Las malicias son unos seres abominables, inteligentes aunque actúan movidos por el instinto, que absorben la magia de la tierra dejándola devastada y utilizan ese poder para esclavizar a animales y seres humanos que se convierten en sus agentes. Según pasa el tiempo las malicias se hacen más fuertes y extienden sus dominios, por lo que es fundamental destruirlas lo antes posible. Afortunadamente para ello están los andalagos, una cultura nómada que ha tomado como misión autoimpuesta patrullar extensas regiones con el objetivo de localizar a las malicias, a ser posible cuando aún son débiles, y eliminarlas.

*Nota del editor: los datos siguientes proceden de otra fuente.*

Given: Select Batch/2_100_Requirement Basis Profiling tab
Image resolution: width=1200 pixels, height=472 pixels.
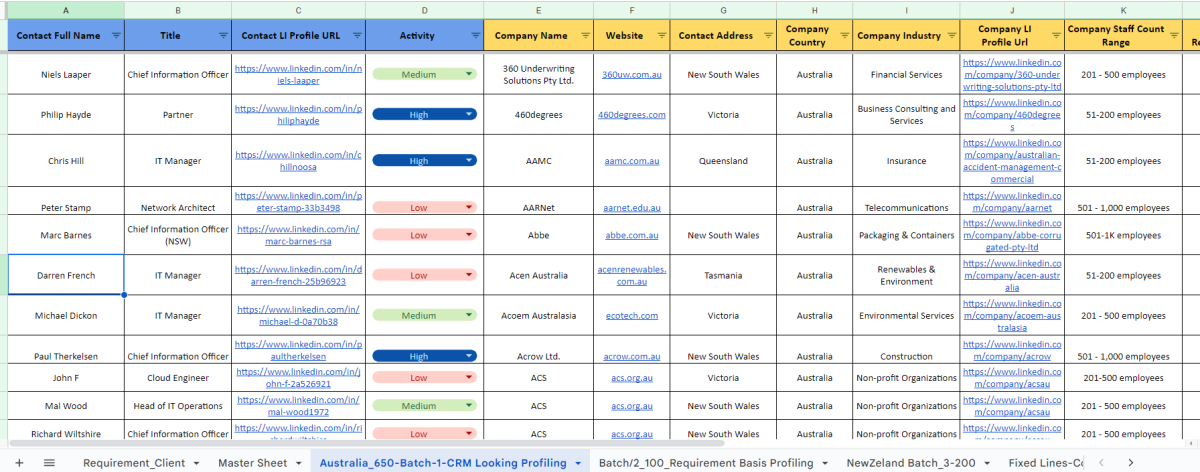Looking at the screenshot, I should coord(705,463).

Dag, un veterano andalagos de vuelta de todo, que perdió una mano y al único amor de su vida durante una vieja campaña, se separa de su grupo y localiza a la malicia justo a tiempo de intentar salvar a Fawn. Sin embargo el salvamento trae consigo complicaciones, puesto que durante el mismo la muchacha utiliza de forma incorrecta los cuchillos mágicos que los andalagos encantan para destruir malicias. A la vez que investigan las consecuencias de lo que ha ocurrido ambos personajes, con caracteres e historias radicalmente distintos, están destinados a enamorarse.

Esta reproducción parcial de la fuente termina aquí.